Facts & FAQ's


  • CIU Prison Initiative graduates receive an accredited Associates of Arts Degree (worth over $30,000)
  • Through a similar program at Angola State Prison, officials noted that violence in their institution was reduced 40%.
  • The CIU Prison Initiative currently has 27 alumni that have been paroled or maxed out. Each of them are employed and involved in a local church.
  • There are 23 state prisons in South Carolina. There are approximately 20,000 inmates in the state prison system in South Carolina.
  • Since January 2016, 44 students in the CIU Prison Initiative Program have made over 54,300 visits to newly incarcerated men.

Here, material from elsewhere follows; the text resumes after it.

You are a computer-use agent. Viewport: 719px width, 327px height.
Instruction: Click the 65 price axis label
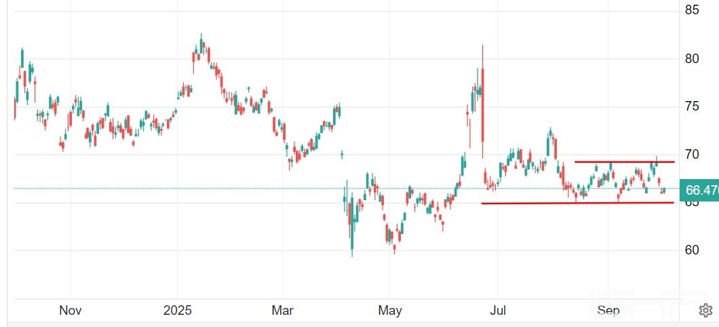coord(692,203)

  • Of these, 2417 have professed faith in Christ and 3628 have rededicated their lives to the Lord.
  • Since the program begin in 2007, the CIU Prison Initiative program has graduated 157 students who are serving at 23 institutions around the state and two in Alabama.


  • What population group is to be served and approximately how many? Currently, the focus is on men in the South Carolina prison system. No preference is given regarding race or denomination. Because many of these men may have been already incarcerated for 20 years or more, no family support is expected or required.
  • How does funding impact the program? Funding from churches, individuals and businesses goes toward providing financial stipends for the faculty and staff, office expenses, as well as the cost of textbooks and classroom supplies.
  • How is the program funded? The program is donor funded. The prison has provided space within the prison walls (two classrooms, a library and a computer lab) but all books, equipment, desks, etc. have been provided through the generous support of donors (individuals, businesses and churches).
  • How often do students interact with faculty and staff at CIU? CIU Prison Initiative students interact with faculty, staff and volunteers five days a week (Monday through Friday). All classes are taught on-site. Small class sizes (no more than 15) allow for good class discussions and provide professors with the opportunity to get to know the students they are privileged to teach.
  • How did the program begin? In 2004, SCDC (South Carolina Dept. of Corrections) approached CIU and asked us to partner with them to begin a program similar to the one at Angola State Prison in Louisiana. The program at Angola had been very successful and the leadership had seen significant impact in the lives of the men living at the Angola State Prison. Though it took several years, the first cohort of students arrived at Kirkland Correctional Institution in January 2007 to begin their studies.